◆ WHAT YOU HAVE TO DO ◆
Please copy the stretch of the ham label text from "Depending on how a" through "for the consumer.", swapping "water content" for "moisture content".

◆ EXTRACT ◆
= = = = = = =
Depending on how a fully cooked ham is cured or how much water is injected with the brining solution, water content varies widely – so much that the U.S. Department of Agriculture requires labels to reflect water content. Here's what label names mean for the consumer.

No-water-added ham== Hams are injected with a brining solution of salt, sugar, seasonings and water before they are cooked or enter the smokehouse. Hams injected with a low amount of water – which sweats out during the smoking process.

Ham with natural juices-- A popular choice for a dinner ham, these hams are sold in supermarkets and by some specialty ham companies. The retention of water results in a packaged product that weighs up to 108 percent of its original weight before curing and smoking.

Ham-water added--Canned hams and cold cuts most commonly bear this label. Ten percent of the weight of a water-added ham may be solution. This ham does not heat well. Best served cold, sliced thin in sandwiches.

Cuts of ham---Connoisseurs say that bone-in hams have the best flavor. But beyond the bone, there are many more choices that consumers face when buying a ham. Depending on how many people you're serving and the type of meal, you may not want to buy a whole ham. Here's a rundown on your options.
= = = = = = =
◆ DATASET CONTENT ◆
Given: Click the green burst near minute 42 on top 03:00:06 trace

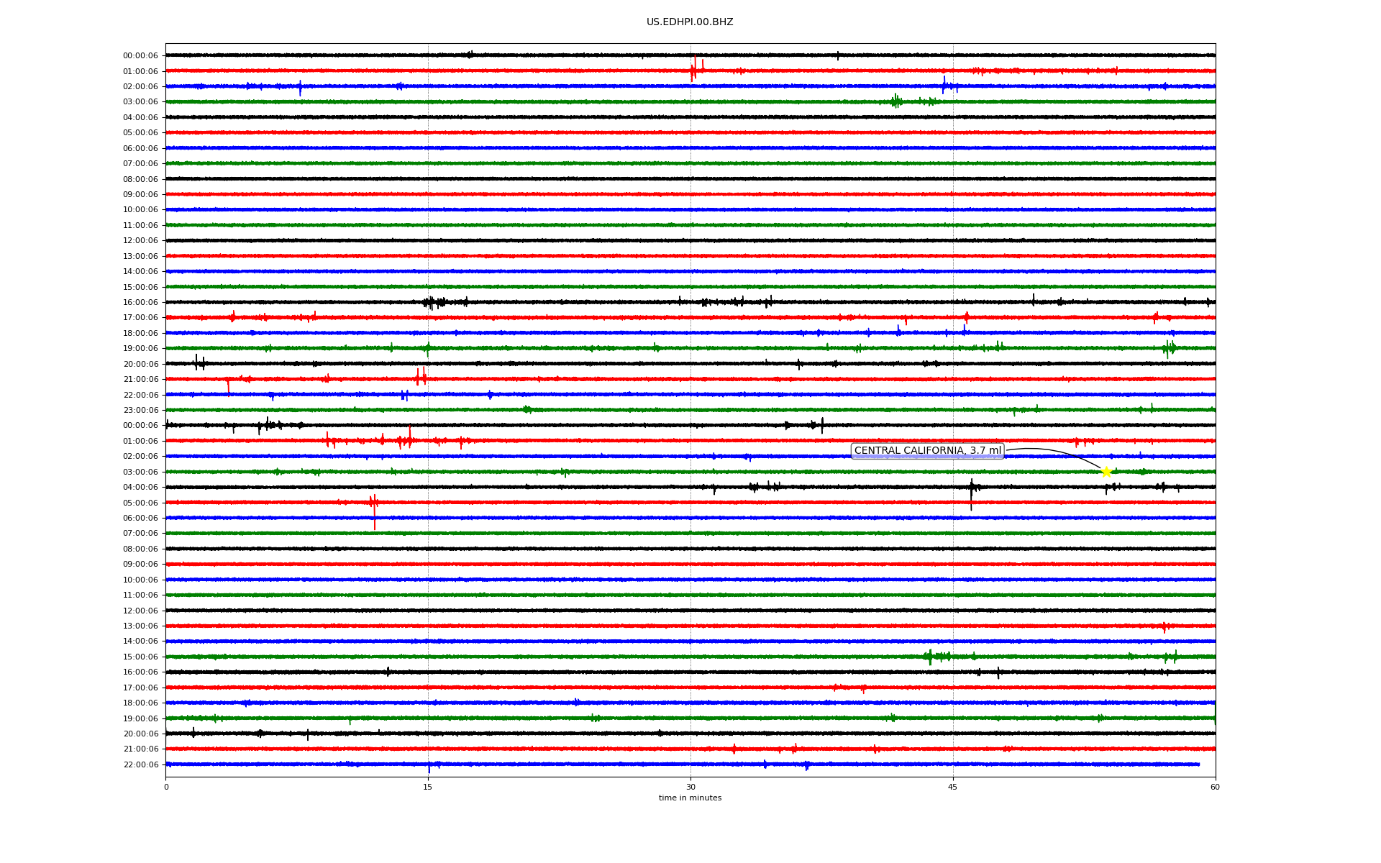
= = = = = = =
◆ SOLUTION ◆
Depending on how a fully cooked ham is cured or how much water is injected with the brining solution, moisture content varies widely – so much that the U.S. Department of Agriculture requires labels to reflect moisture content. Here's what label names mean for the consumer.